## Text shown
Start of Block
He subsequently takes up work for another newspaper which sets out to let him be more artistic. The narrator comes across a good review on his latest book from an American newspaper. Yet, as Mrs Highmore tells the narrator, Ralph gets dismissed again after having an argument with his editor, Mr. Bousefield, over his elitist writings, the narrator's nagging advice, and satirist Minnie Meadows. The narrator reflects that Limbert is not capable of appealing to the masses.

Ralph then moves to the countryside, poor and humiliated as he is. He writes The Hidden Heart, which again is no success. Unable to afford to spend the winter in Egypt as he should on doctor's order, he writes another novel, Derogation, instead, and passes away before getting it published.

==Characters==
- The narrator
- Mrs. Highmore, a novelist
- Mr. Cecil Highmore, Mrs Highmore's husband
- Ralph Limbert, a writer
- Maud Limbert, Ralph's wife
- Mrs. Stannace, Maud's mother
- Pat Moyle, another writer
- Lady Robeck (briefly mentioned)
- Mr. Bousefield, a magazine editor

==References to other works==
- William Shakespeare's King Lear is mentioned to describe Mrs Stannace.
- Mrs Limbert mentions William Shakespeare and Walter Scott.

==Publication history==
"The Next Time" first appeared in The Yellow Book, issue #6, in July 1895.

Its hardcover debut, in a volume titled Embarrassments, came in June 1896 from London publisher William Heinemann and the Macmillan Company in New York. Three other stories appear in the book: "The Figure in the Carpet", "Glasses", and "The Way It Came".
End of Block
## Complete the following
1. Output the passage of the text on "The Next Time" starting at "- Mr. Bousefield, a" and ending at "and Walter Scott.".
2. According to the text on "The Next Time", where and when did the story first appear?
3. For each statement, say whether the text on "The Next Time" agrees with it. Answer yes or no and quote the words of the text that decide it.
(a) Ralph Limbert spends the winter in Egypt as his doctor ordered.
(b) Mr. Bousefield is a magazine editor.
(c) The London publisher of Embarrassments was William Heinemann.
The data that come next are drawn from an unrelated source.

## Entries provided
Start of Block
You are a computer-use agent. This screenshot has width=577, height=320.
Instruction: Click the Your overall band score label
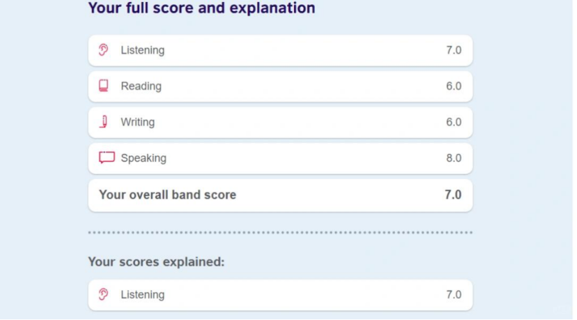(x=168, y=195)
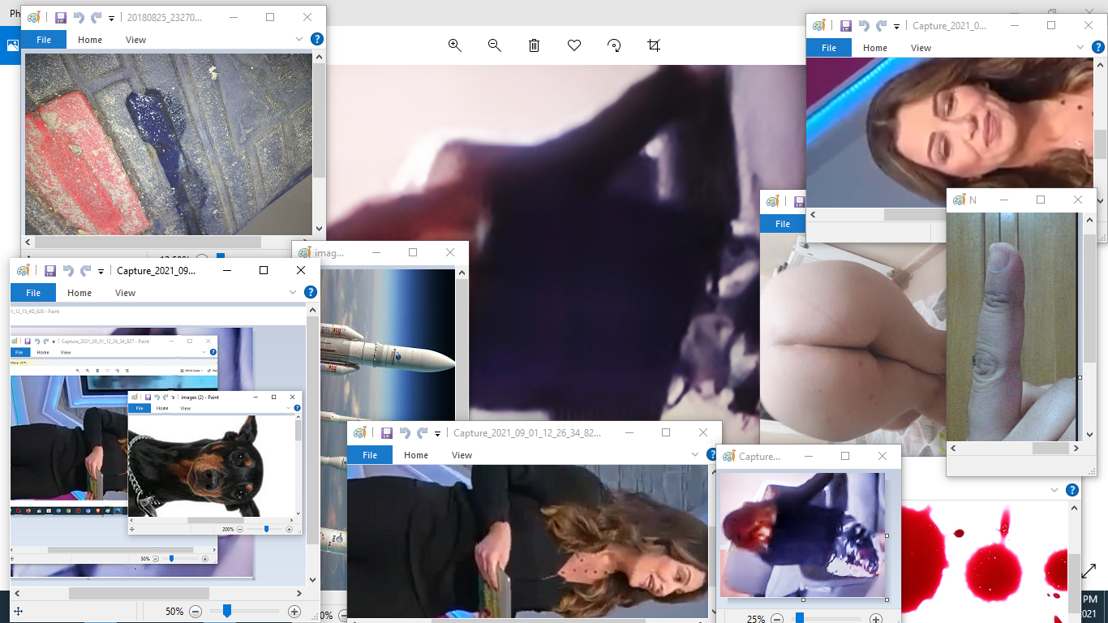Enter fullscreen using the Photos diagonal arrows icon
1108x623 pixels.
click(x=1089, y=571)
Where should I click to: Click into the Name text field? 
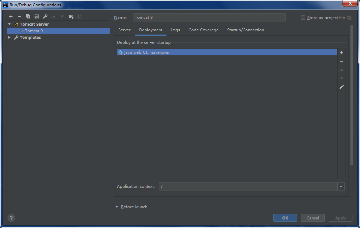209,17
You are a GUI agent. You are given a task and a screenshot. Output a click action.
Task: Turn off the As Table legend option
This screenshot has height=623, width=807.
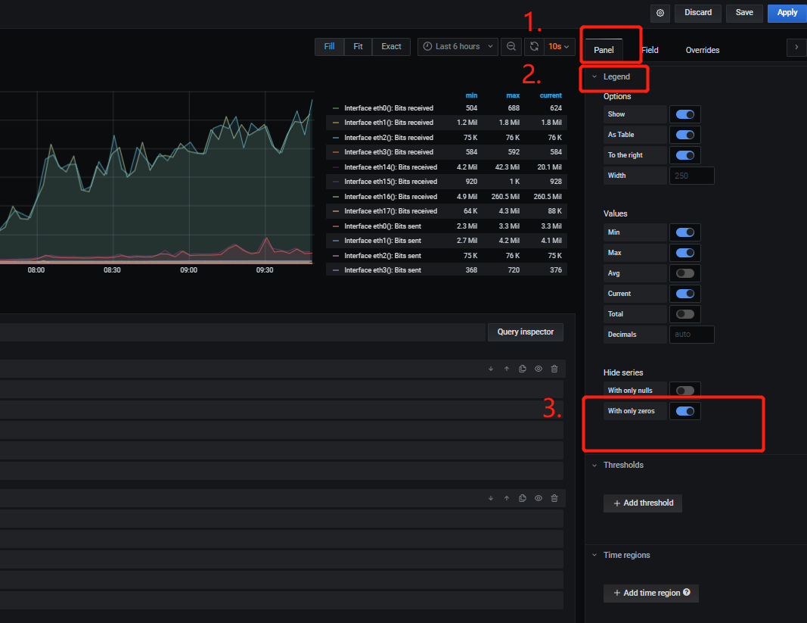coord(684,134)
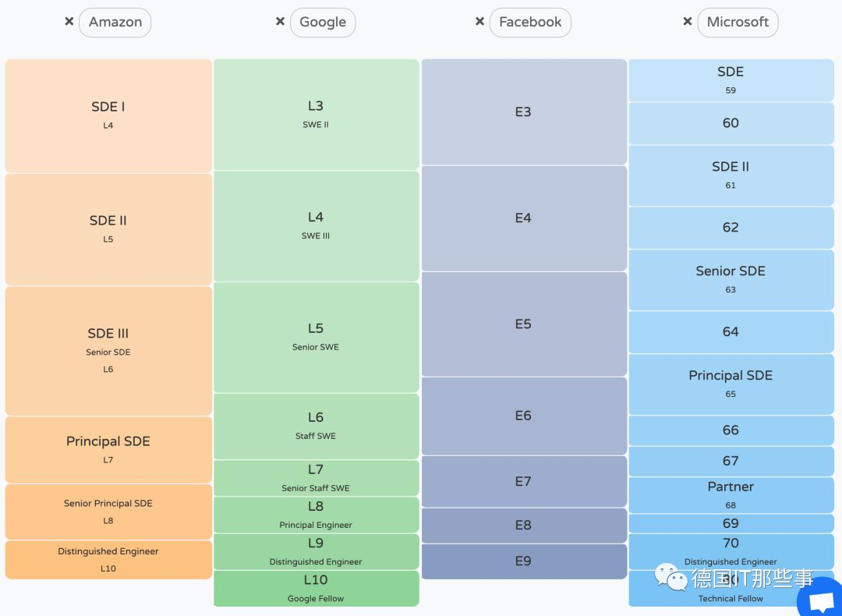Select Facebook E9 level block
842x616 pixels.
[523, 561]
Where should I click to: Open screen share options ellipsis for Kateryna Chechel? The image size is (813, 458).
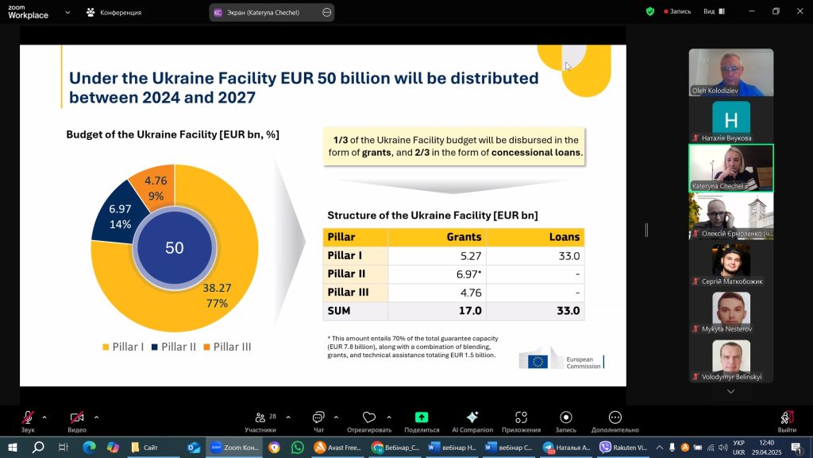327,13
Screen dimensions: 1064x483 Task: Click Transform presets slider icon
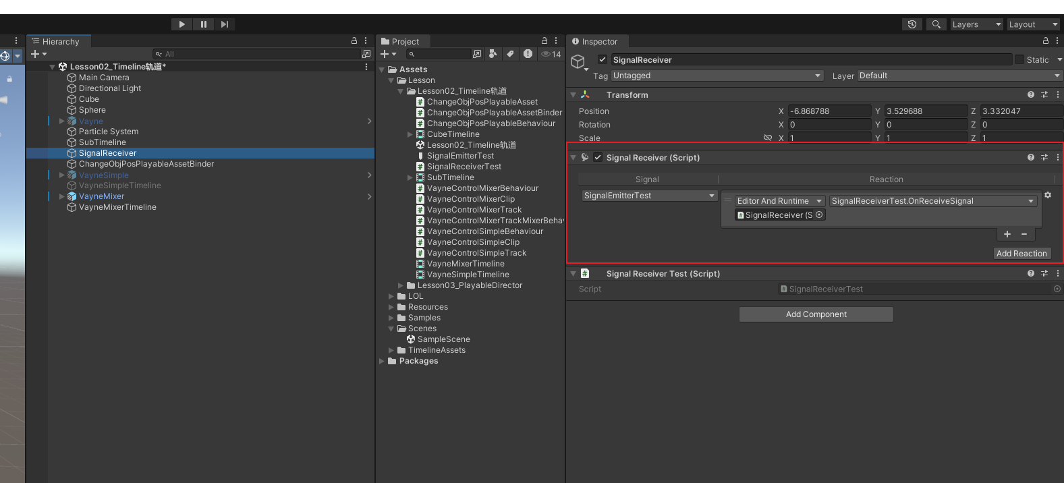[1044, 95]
End of Block
Start of Block
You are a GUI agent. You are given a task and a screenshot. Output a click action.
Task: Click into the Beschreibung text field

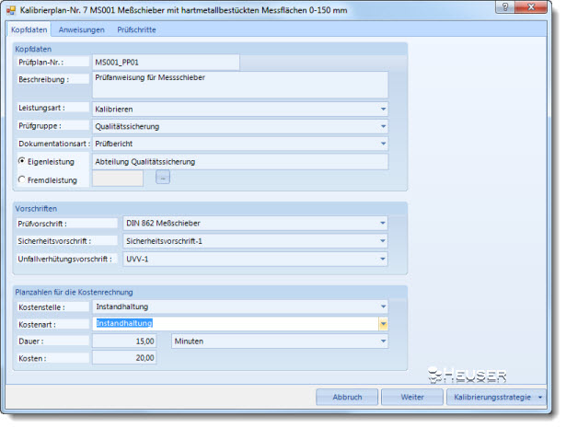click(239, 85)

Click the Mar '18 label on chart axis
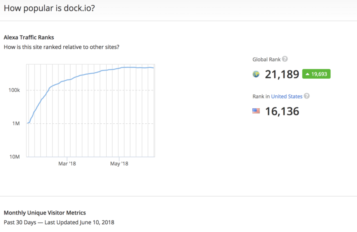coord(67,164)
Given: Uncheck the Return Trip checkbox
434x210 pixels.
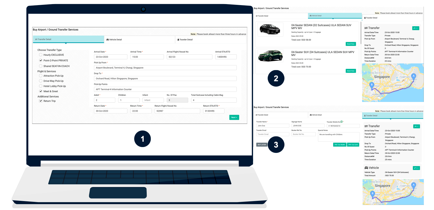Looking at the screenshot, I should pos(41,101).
End of Block
## Responses
1.
- Mr. Bousefield, a magazine editor

==References to other works==
- William Shakespeare's King Lear is mentioned to describe Mrs Stannace.
- Mrs Limbert mentions William Shakespeare and Walter Scott.

2. It first appeared in The Yellow Book, issue #6, in July 1895.

3.
(a) No: "Unable to afford to spend the winter in Egypt as he should on doctor's order"
(b) Yes: "Mr. Bousefield, a magazine editor"
(c) Yes: "from London publisher William Heinemann"